▶ _What you need to do_: Only the lines from the one containing "This screenshot has height=480, width=600." through the final line below belong in the output, copied exactly and without pictures.
Material shown Start Marker
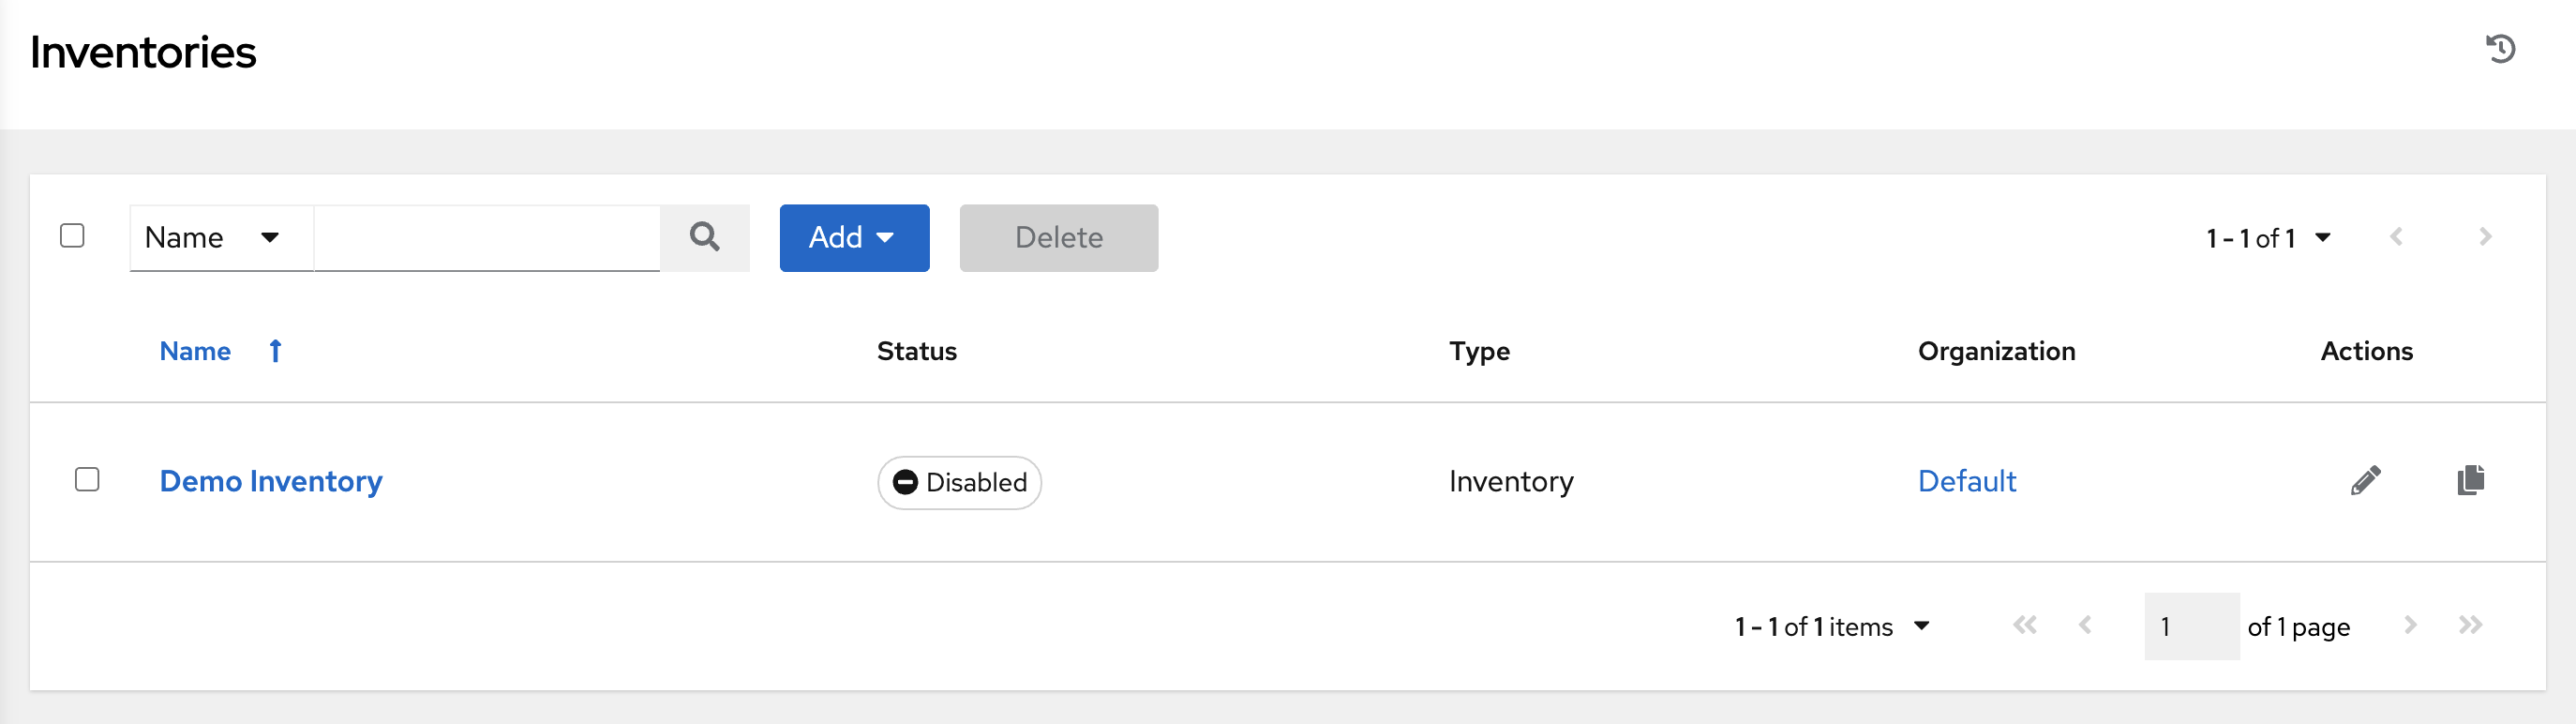Copy Demo Inventory using copy icon
The width and height of the screenshot is (2576, 724).
click(2470, 481)
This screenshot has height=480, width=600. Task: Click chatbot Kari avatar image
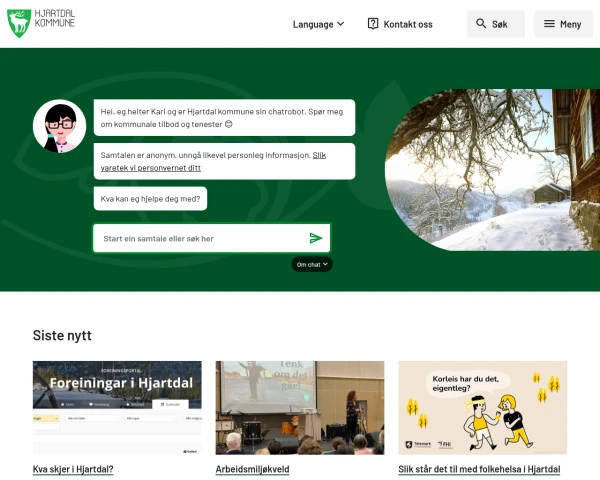pyautogui.click(x=59, y=126)
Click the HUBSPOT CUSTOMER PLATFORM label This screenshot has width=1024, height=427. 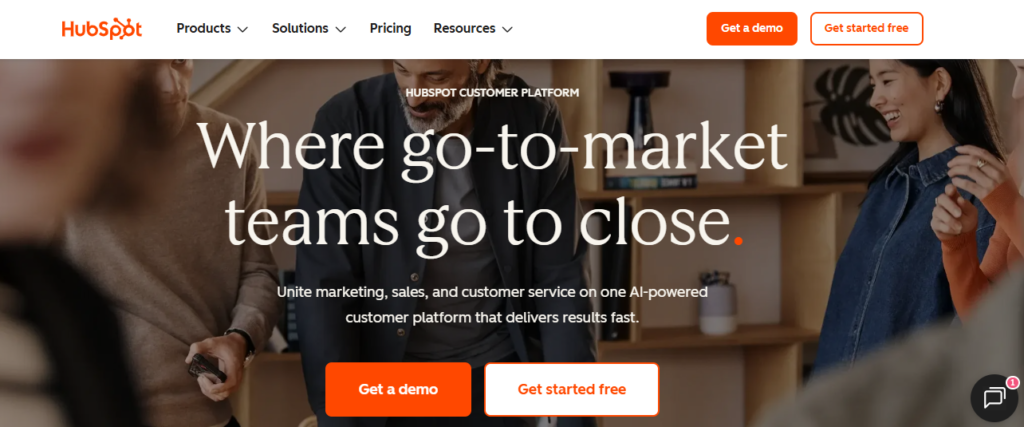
Material shown End Marker
▶ _Written solution_:
This screenshot has height=480, width=600. Task: Click chatbot Kari avatar image
pyautogui.click(x=59, y=126)
Click the HUBSPOT CUSTOMER PLATFORM label This screenshot has width=1024, height=427. 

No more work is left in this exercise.